• _Work request_:
Scan the listing below for the word "agent" and state how many lines hold it. Write nothing but the number.

• _Exercise data_:
»»
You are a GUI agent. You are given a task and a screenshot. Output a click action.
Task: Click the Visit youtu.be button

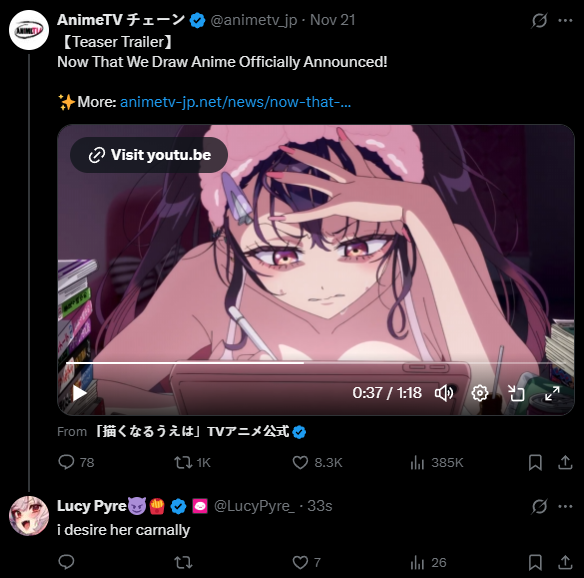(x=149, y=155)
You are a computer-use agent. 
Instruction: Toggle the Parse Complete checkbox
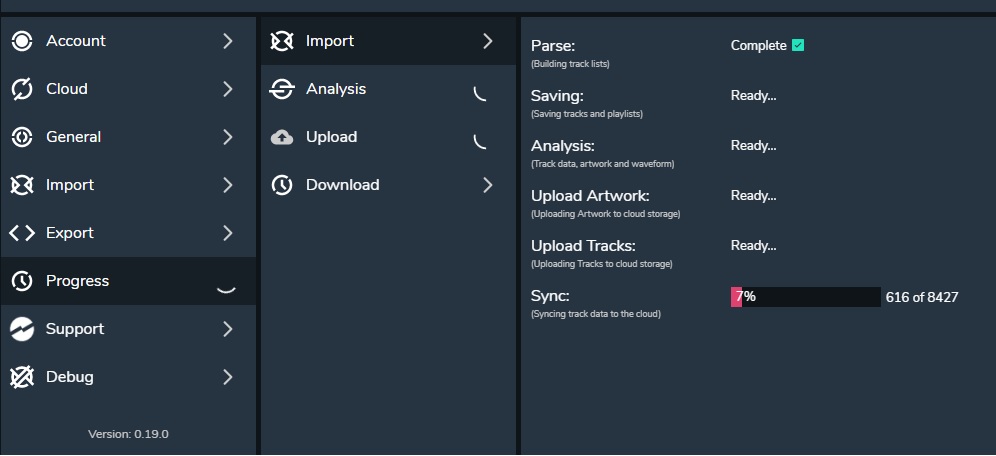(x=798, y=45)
««
»»
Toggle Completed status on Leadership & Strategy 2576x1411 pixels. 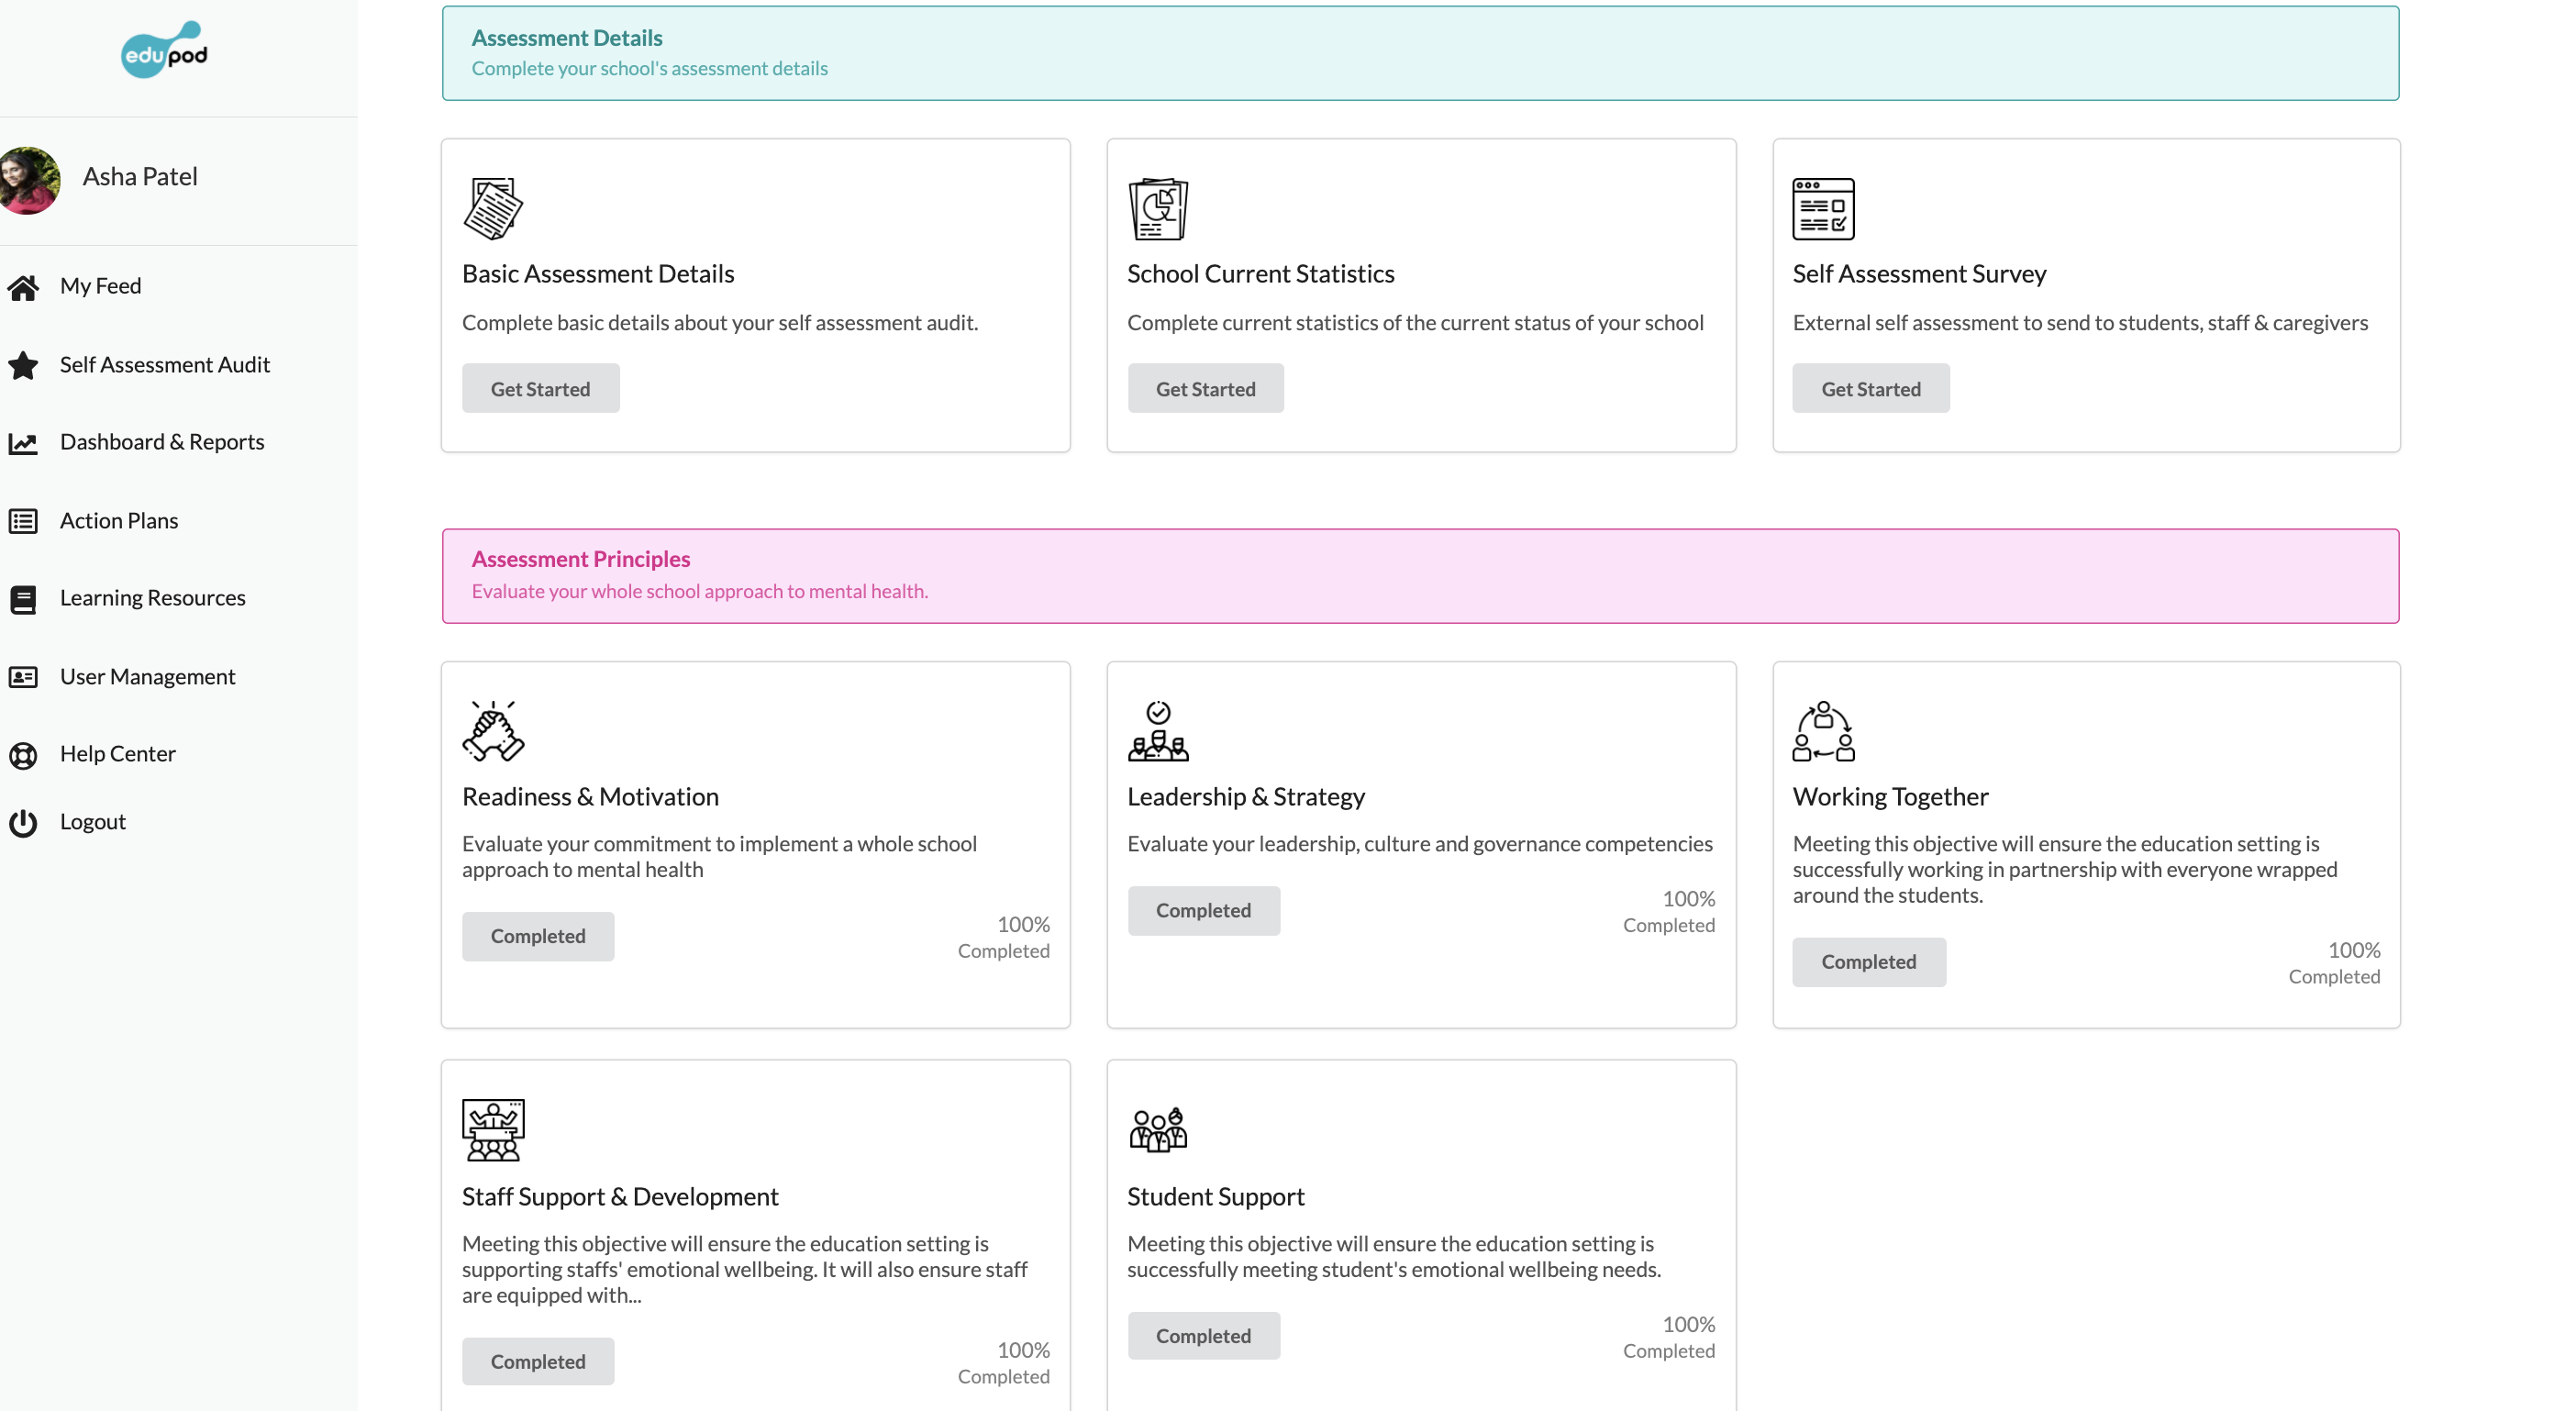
««
• _Exercise result_:
2